The Recall Desk
HighFDA (Devices)·Z-2201-2026·Announced 2026-05-20

Medtronic SynchroMed Flex Infusion Programmer Software Application

Medtronic SynchroMed Flex Infusion Mode A810 Clinician Programmer Software may display infusion steps out of order, preventing medication from being delivered at the intended time. Affected devices are clinician programmer tablets worldwide.

What this means for you

Real risk of harm even if no illness or injury has been reported yet. Stop using the product and follow the agency's guidance.

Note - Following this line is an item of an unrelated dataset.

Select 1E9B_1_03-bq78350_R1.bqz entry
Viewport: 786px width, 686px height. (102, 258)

Our severity reasoning: This is an FDA Class II device recall with a risk-of-harm issue (failure to deliver medication at intended times in an implanted infusion pump). The source text explicitly states no illnesses or injuries have been reported, but the hazard is not theoretical—medication delivery failure poses a significant risk to patients dependent on the pump. This falls under the High severity criterion.

Plain-English summary

Medtronic Neuromodulation is recalling the SynchroMed Flex Infusion Mode A810 Clinician Programmer Software Application loaded on clinician programmer tablets (models CT900A, CT900B, CT900C, CT900D, CT900E, and CT900F). Approximately 10,165 units were distributed worldwide.

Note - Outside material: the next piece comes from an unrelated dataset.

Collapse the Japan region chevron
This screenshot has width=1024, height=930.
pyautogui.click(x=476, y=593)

The software issue occurs when programming the SynchroMed infusion pump in Flex Infusion Mode. Infusion steps should automatically be arranged in consecutive order from earliest to latest. However, in rare cases, the steps may be displayed out of order. When this occurs, the programmed Flex Infusion schedule will not be delivered at the intended time, if at all.

Patients and healthcare providers should contact Medtronic Neuromodulation for guidance on their affected device. Specific serial numbers for affected units by model are available through Medtronic.

The recalled product

Product
Medtronic SynchroMed Flex Infusion Mode - A810 Clinician Programmer Software Application, loaded on the following devices: 1. PROG CT900A CLINICIAN TABLET US, Model Number CT900A; 2. PROG CT900B CLINICIAN TABLET EU -UK, Model Number CT900B; 3. PROG CT900C CLINICIAN TABLET
Manufacturer
Medtronic Neuromodulation
Category
Medical Device — Infusion Pump Programmer Software
Hazard
  • medication-delivery-failure
  • software-malfunction

Is your product affected?

Check your packaging against the codes below. If any of them match, the product is part of this recall.

Lot numbers (20)

  • Software application (app) version 1.x and 2.x
  • loaded on the following units: 1. Model Number CT900A
  • GTIN 00643169890923
  • Serial Numbers: NPL0004445
  • 2. Model Number CT900B
  • GTIN 00643169890947
  • Serial Numbers: NPL1000042
  • NPL1000045
  • NPL1000046
  • NPL1000048
  • NPL1000050
  • NPL1000051
  • NPL1000053
  • NPL1000054
  • NPL1000059
  • NPL1000060
  • NPL1000062
  • NPL1000065
  • NPL1000069
  • NPL1000070

Distribution

Distribution scope not specified by the agency.